Stored records:

*** Block opens ***

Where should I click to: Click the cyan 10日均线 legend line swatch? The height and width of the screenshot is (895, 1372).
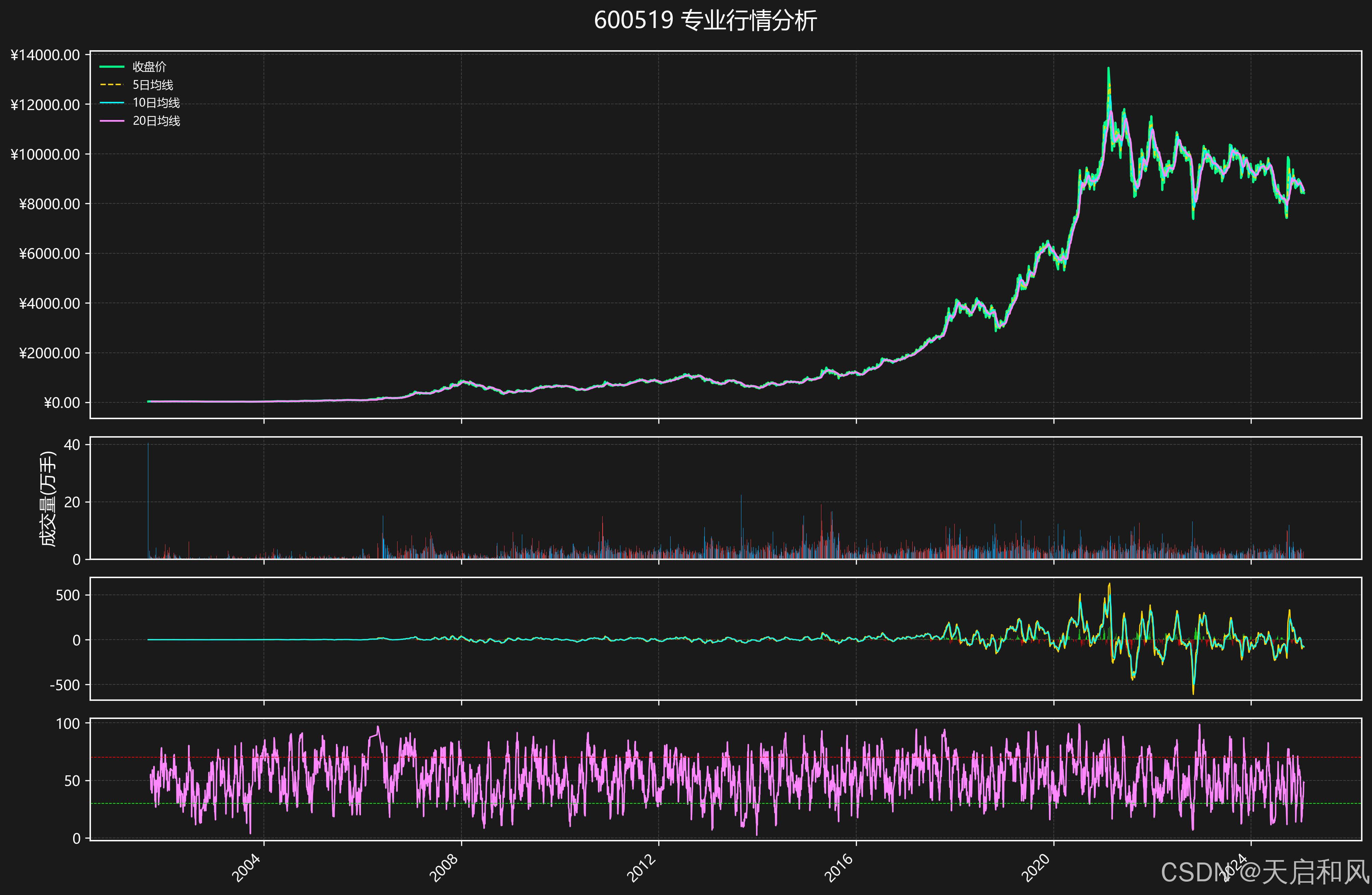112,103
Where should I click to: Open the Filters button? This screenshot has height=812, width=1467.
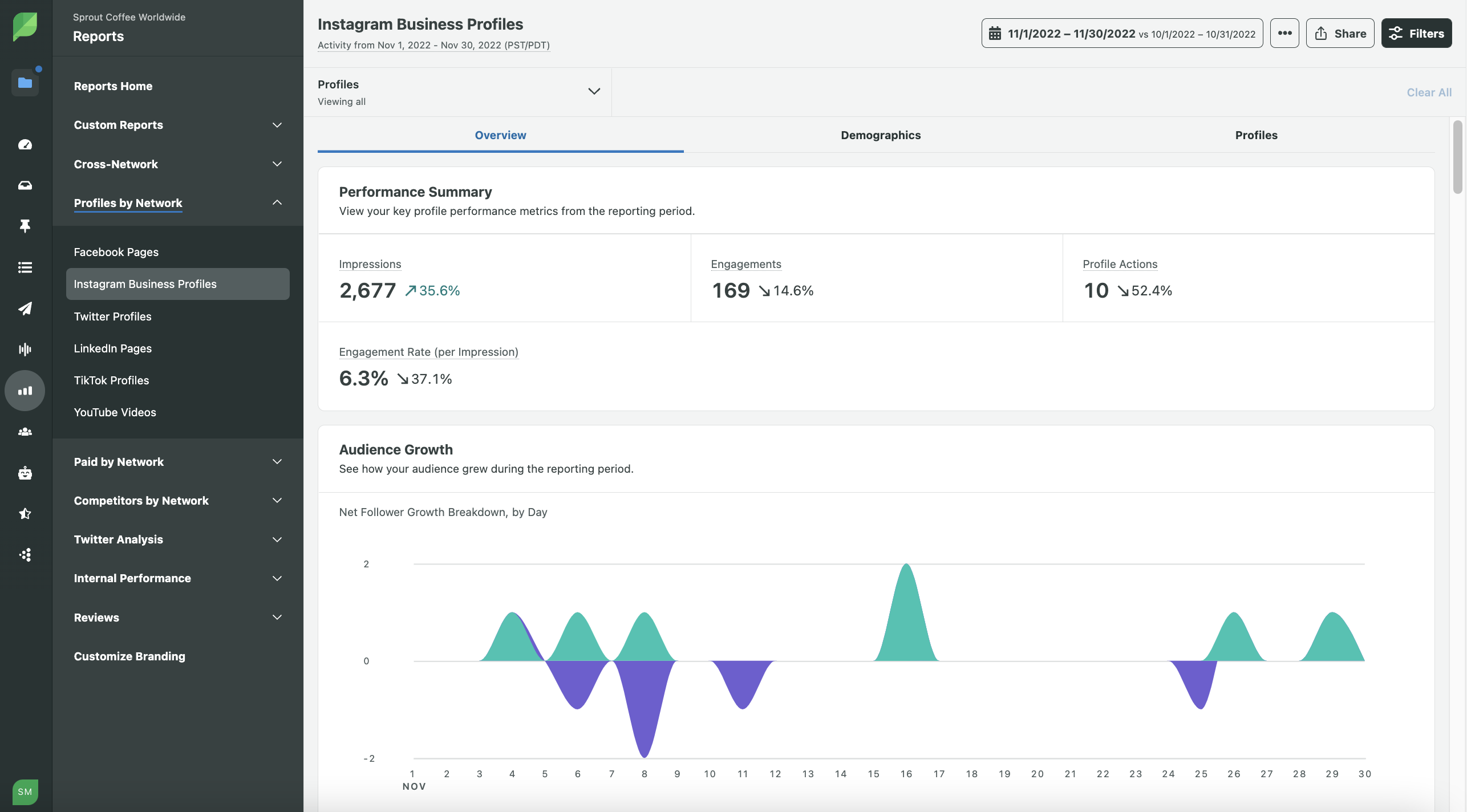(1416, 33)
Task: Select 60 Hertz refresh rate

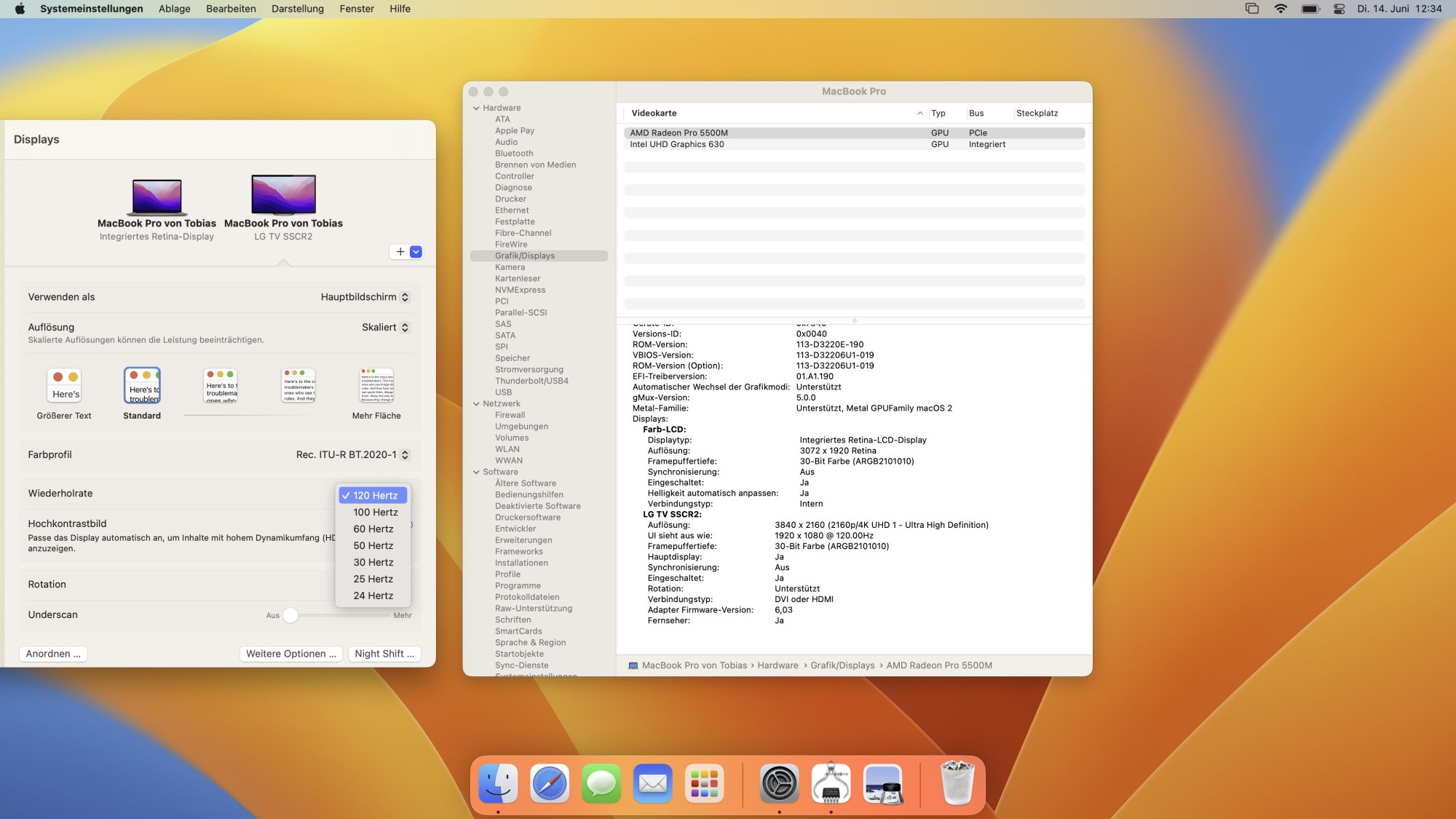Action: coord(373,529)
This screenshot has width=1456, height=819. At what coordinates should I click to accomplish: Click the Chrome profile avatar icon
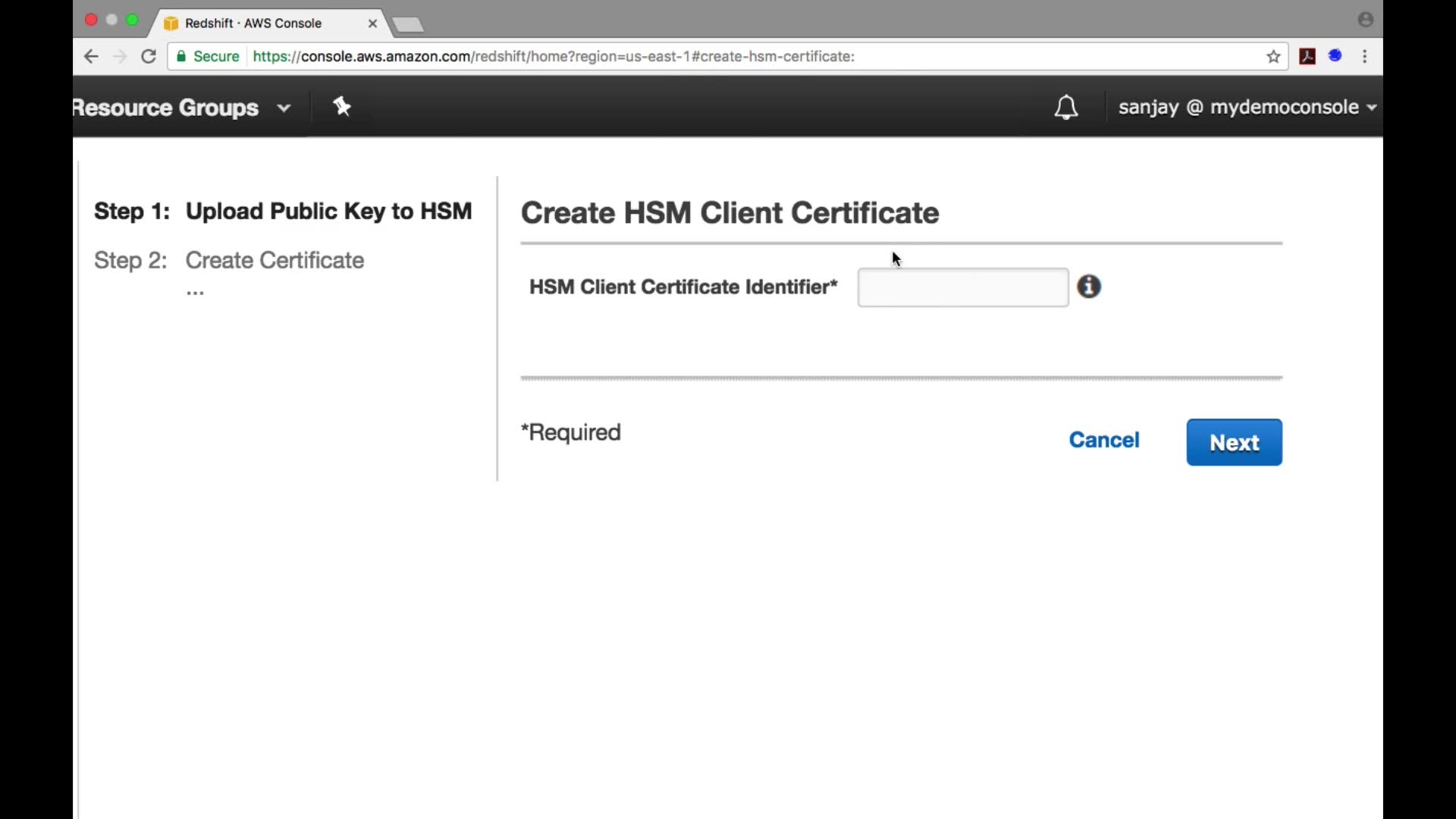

*** Block closes ***

### Exercise objective
Write the lines out again exactly, beginning at the one containing "Where should I click to: Open" and ending with the last line of the entries, but without any pictures.

### Exercise response
Where should I click to: Open the Filters button? This screenshot has height=812, width=1467.
(1416, 33)
Task: Select 60 Hertz refresh rate

Action: coord(373,529)
This screenshot has width=1456, height=819. At what coordinates should I click to accomplish: Click the Chrome profile avatar icon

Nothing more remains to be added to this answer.